◆ **EXERCISE PASSAGE**:
Increasing numbers of parents with young children have also been forced onto Newstart. As part of the Welfare to Work policy, around 45,000 parents have already been moved from Parenting Payment to the Allowance. The decision last year to shift all single parents off Parenting Payment when their youngest child turns eight means, from January 2013, an additional 80,000 are moving to the lower rate and facing cuts of between $60 to $110 per week.
Those drafting the 2012 Fair Incentives to Work Bill maintained that the human rights of these recipients would not be infringed, since they could apply for alternative payments such as Newstart. But Parliament’s own Joint Committee on Human Rights and the United Nations Special Rapporteur on Extreme Poverty and Human Rights have voiced concerns that the treatment of single parents could contravene the International Covenant on Economic, Social and Cultural Rights – particularly the rights to social security (article 9) and an adequate standard of living (article 11).
These concerns relate not just to the treatment of a particular category of client. They call into question the very capacity of Allowance payments to meet basic living costs related to essential health care, basic shelter, utilities and food.
Time for a New Start
It has long been the position of policy-makers that the low rate of Newstart is consistent with community expectations and is functioning as an incentive for labour market participation. This rationale suggests that, beyond any worthwhile assistance gained through labour market and training programs, the low payment, flanked by a tough compliance regime, will create a strong work incentive.
This logic is being challenged by charities and community services, trade unions, labour market economists and business leaders. Far from being an incentive, it has become a barrier to work. For many, the payment does not cover significant costs related to job search and circumstances of financial stress regularly detract from seeking employment and preparing for interviews. As stated by the Chief Executive of the Business Council of Australia:
The point that I, and other employers, have tried to make is that entrenching people into poverty by expecting them to live on $35 a day is not a pathway back into employment.

◆ **RAW DATA**:
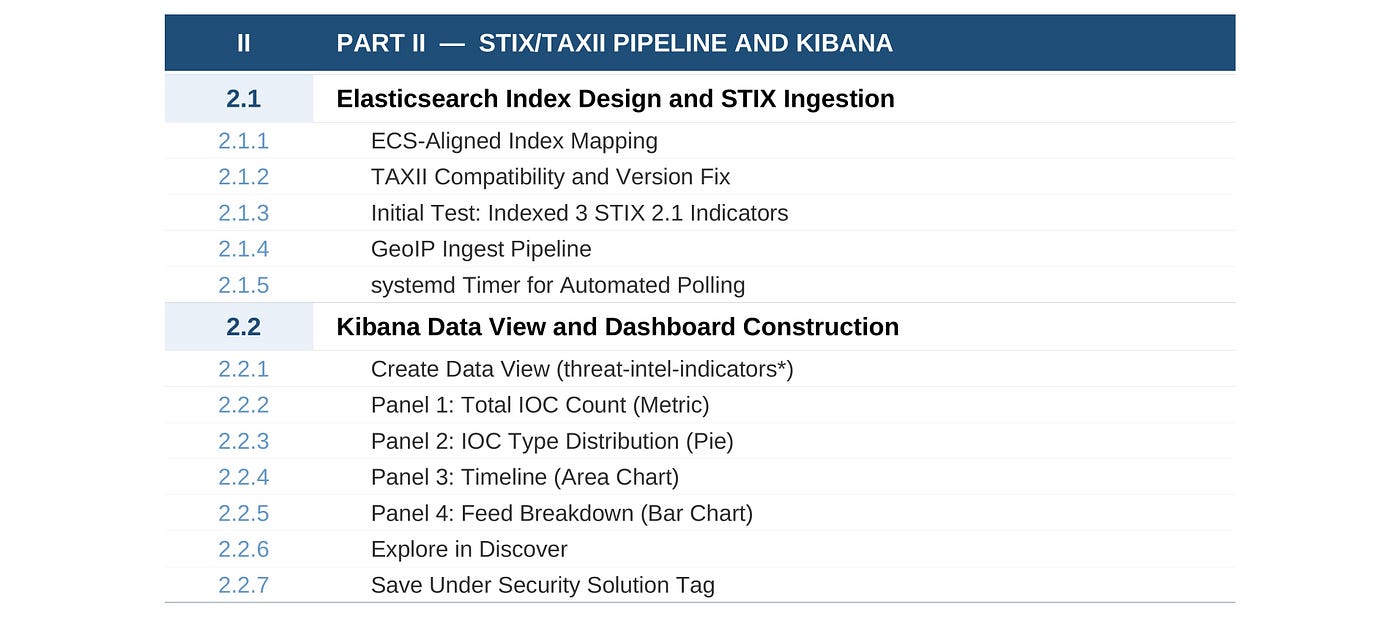Open Save Under Security Solution Tag entry
This screenshot has height=617, width=1400.
pos(542,585)
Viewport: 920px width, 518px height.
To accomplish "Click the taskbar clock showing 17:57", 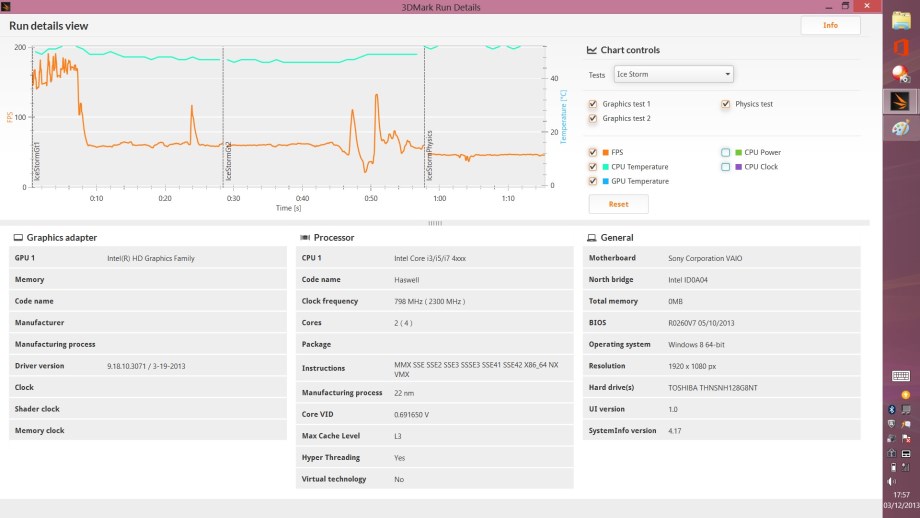I will coord(901,498).
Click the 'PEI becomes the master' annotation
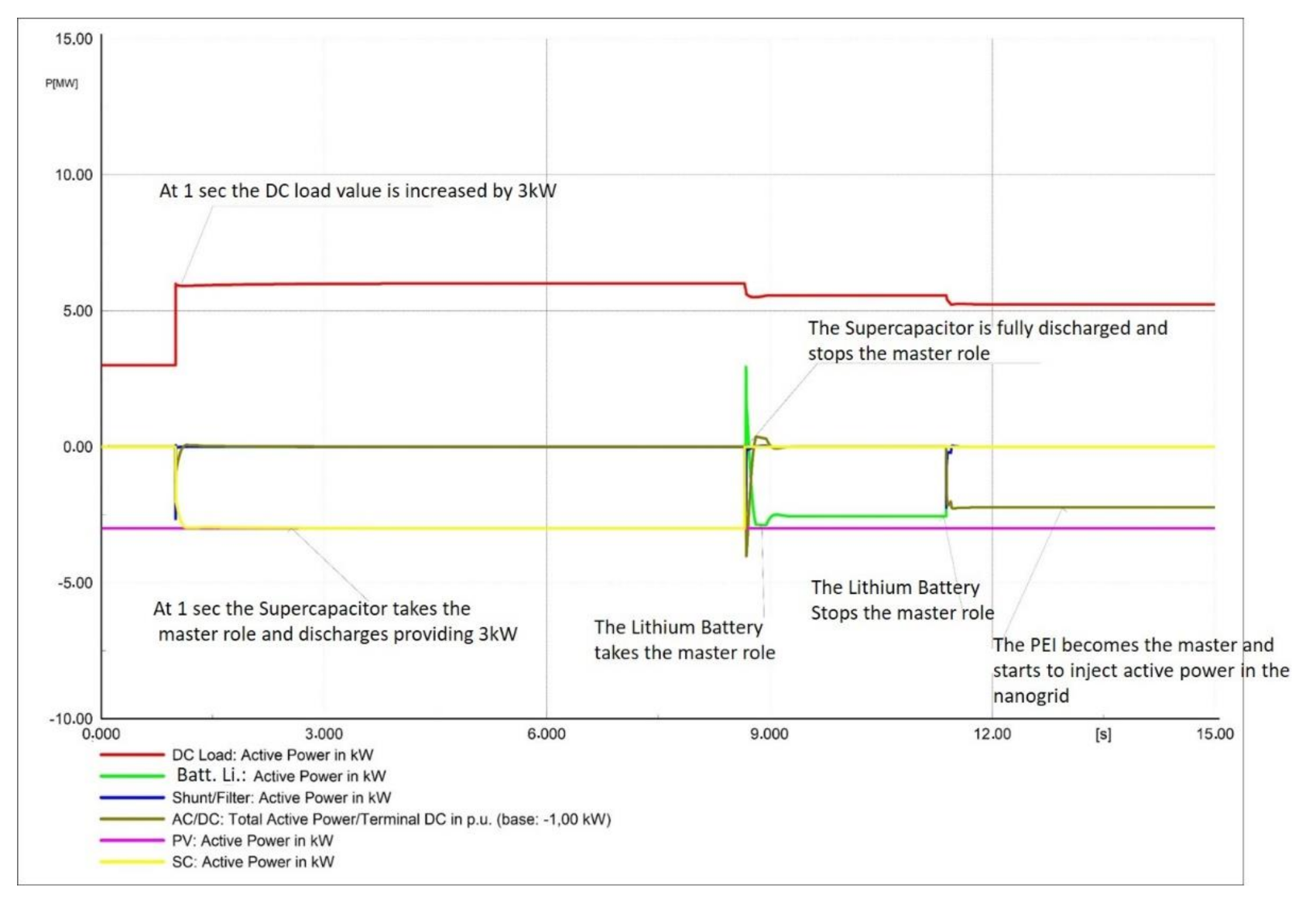 (x=1140, y=671)
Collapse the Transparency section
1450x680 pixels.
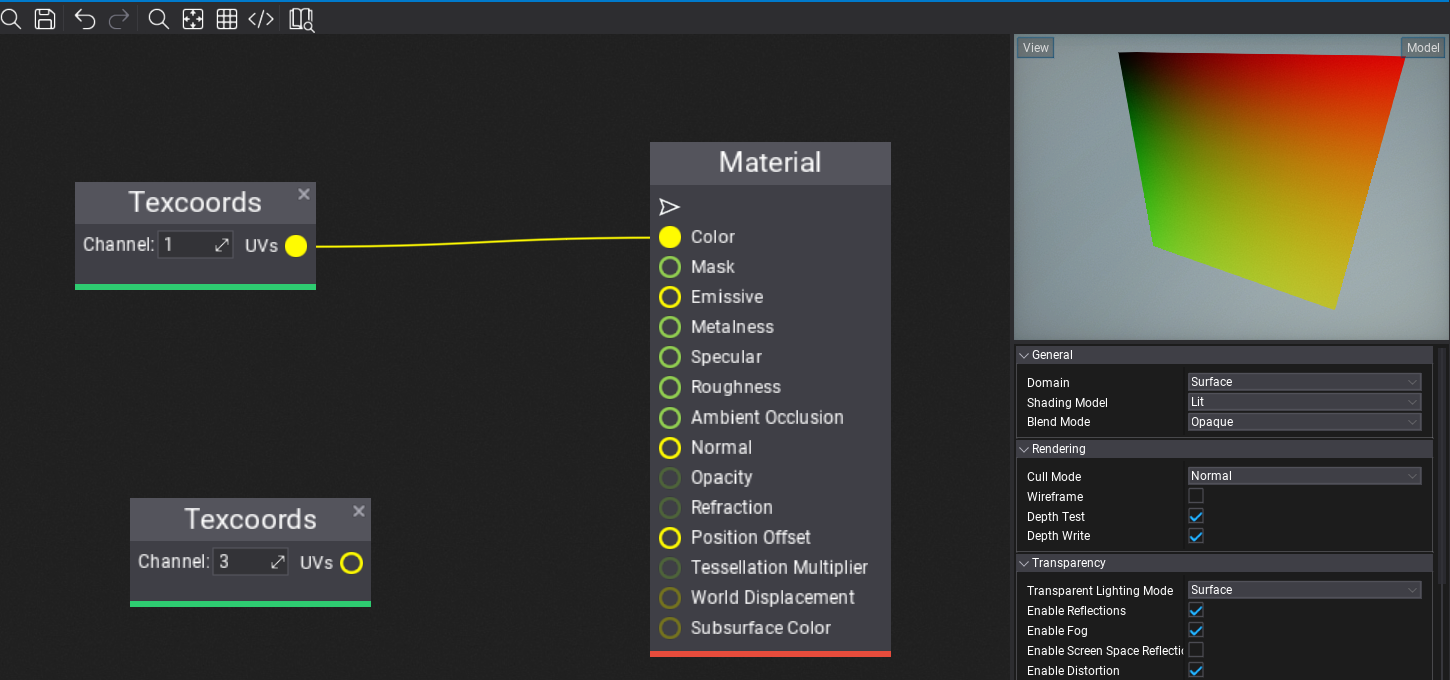pos(1023,562)
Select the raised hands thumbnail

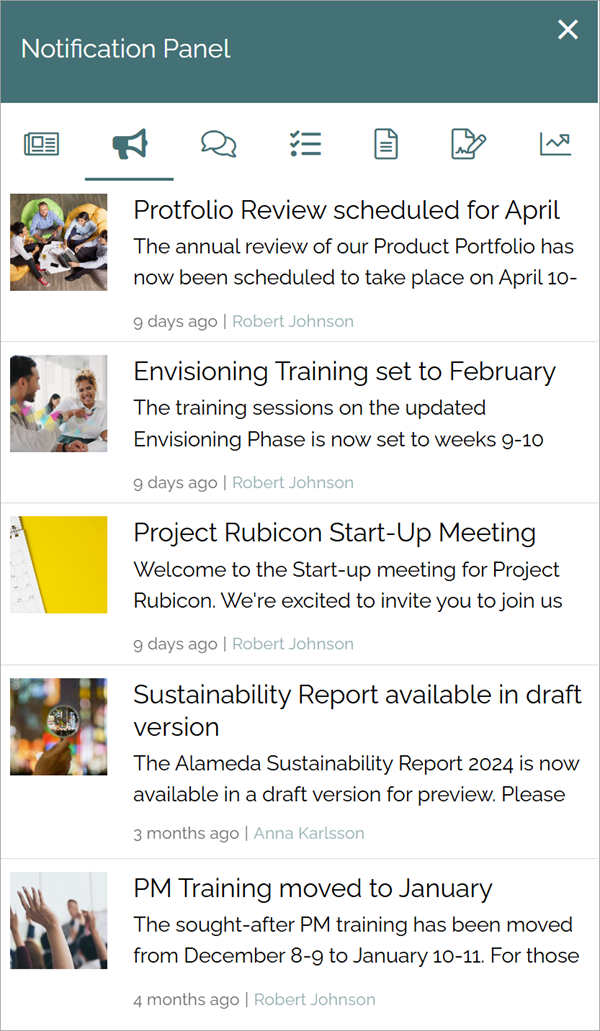58,921
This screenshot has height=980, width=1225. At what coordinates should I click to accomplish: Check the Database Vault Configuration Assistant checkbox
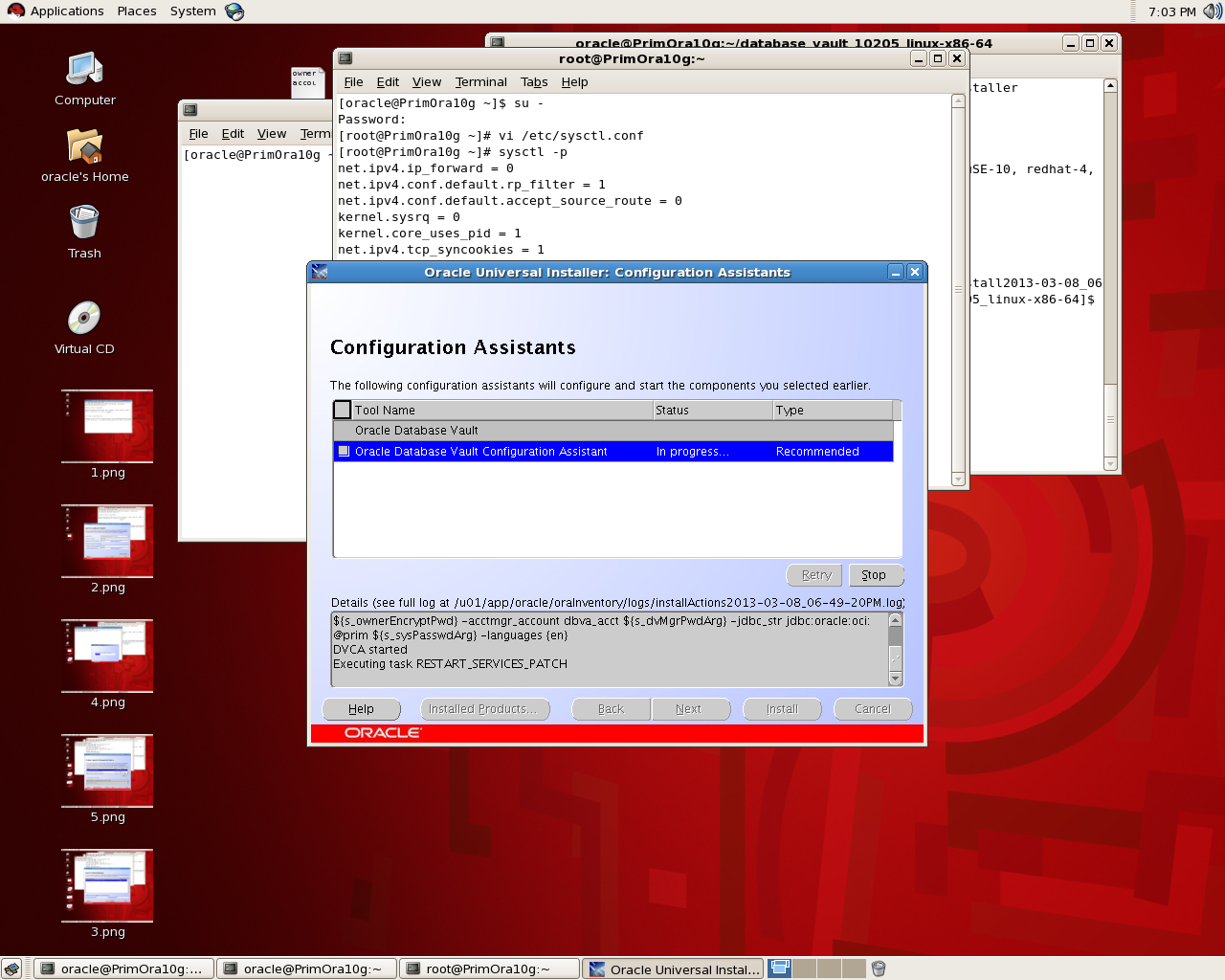pos(344,451)
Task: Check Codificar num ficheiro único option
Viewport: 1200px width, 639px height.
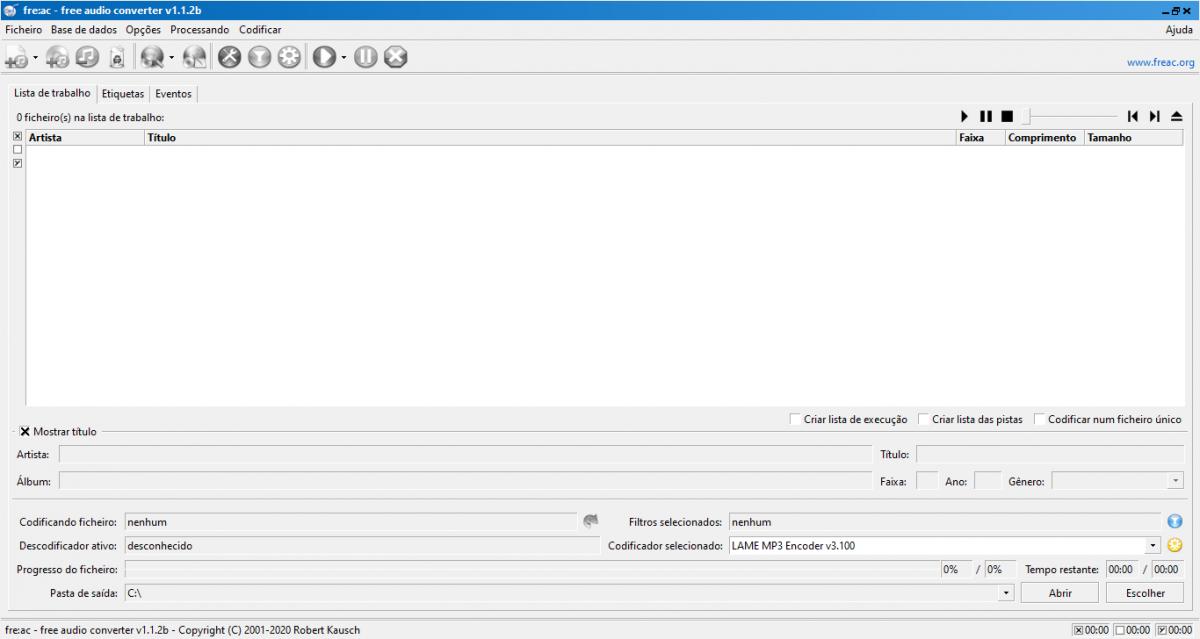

◆ **YOUR INSTRUCTIONS**: Could you copy out the Newstart passage from "Increasing numbers of" to "to $110 per week.", substituting "Family Payment" for "Parenting Payment" each time it appears?

◆ **EXERCISE RESULT**:
Increasing numbers of parents with young children have also been forced onto Newstart. As part of the Welfare to Work policy, around 45,000 parents have already been moved from Family Payment to the Allowance. The decision last year to shift all single parents off Family Payment when their youngest child turns eight means, from January 2013, an additional 80,000 are moving to the lower rate and facing cuts of between $60 to $110 per week.